How is Haiti doing?

I haven’t thought too much about Haiti since a 2010 trip down toward the earthquake-stricken zone. How is the country doing? I’m halfway through Haiti After the Earthquake┬áby Paul Farmer, one of Boston’s local heroes.

So far (in the book), the news doesn’t seem to be good. Farmer describes his hostility toward companies that ran factories there in the 1980s and paid what he considered to be unfairly low wages. He had similar complaints about the tourism industry. By the time of the quake, the factories had moved to Asia and tourism had shut down, but no high-wage employers came in to replace these industries. Farmer also attributes Haiti’s poverty to “unfair trade practices” by the U.S. but doesn’t explain what these are (perhaps our tariffs on agricultural products and subsidies for domestic agriculture?).

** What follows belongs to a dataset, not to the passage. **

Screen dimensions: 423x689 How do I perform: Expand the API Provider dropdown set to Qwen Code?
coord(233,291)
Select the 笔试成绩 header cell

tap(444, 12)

Foreign aid doesn’t seem to work out that well for Haiti. Farmer describes food aid programs that devastate the local agricultural economy, a U.N. group that keeps massive shipping containers on a hillside before a pre-quake hurricane (they wash into a river, smash into a bridge, and bring down the bridge, thus cutting off a heavily populated portion of the country), and a U.N. group that brings cholera to Haiti. Even when foreigners show up to do something useful they tend to displace Haitians. Farmer describes American, European, and Israeli medical personnel showing up to work in Haitian hospitals and clinics after the quake. For every foreigner who shows up, a Haitian employee leaves to check up on/assist his or her family. Farmer describes the earthquake as having been devastating to Haiti’s central government, with most of their ministry buildings flattened. He complains that foreign aid goes to non-governmental organizations and/or is directly spent by foreign governments (e.g., the U.S. government paying its own military personnel) rather than being funneled through the Haitian government.

The CIA Factbook shows Haiti currently growing at a healthy 3.4 percent real rate (well above the population growth rate of 1.1 percent). Global Finance says that Haiti suffered a 5.5 percent reduction in GDP during 2010 but made it all back up in 2011. The Economist in 2013 said that things weren’t going as well as hoped. By the numbers it looks as though the earthquake resulted in two lost years of growth, which of course is bad but not nearly as bad as the number of years of growth lost in various countries that have had financial meltdowns.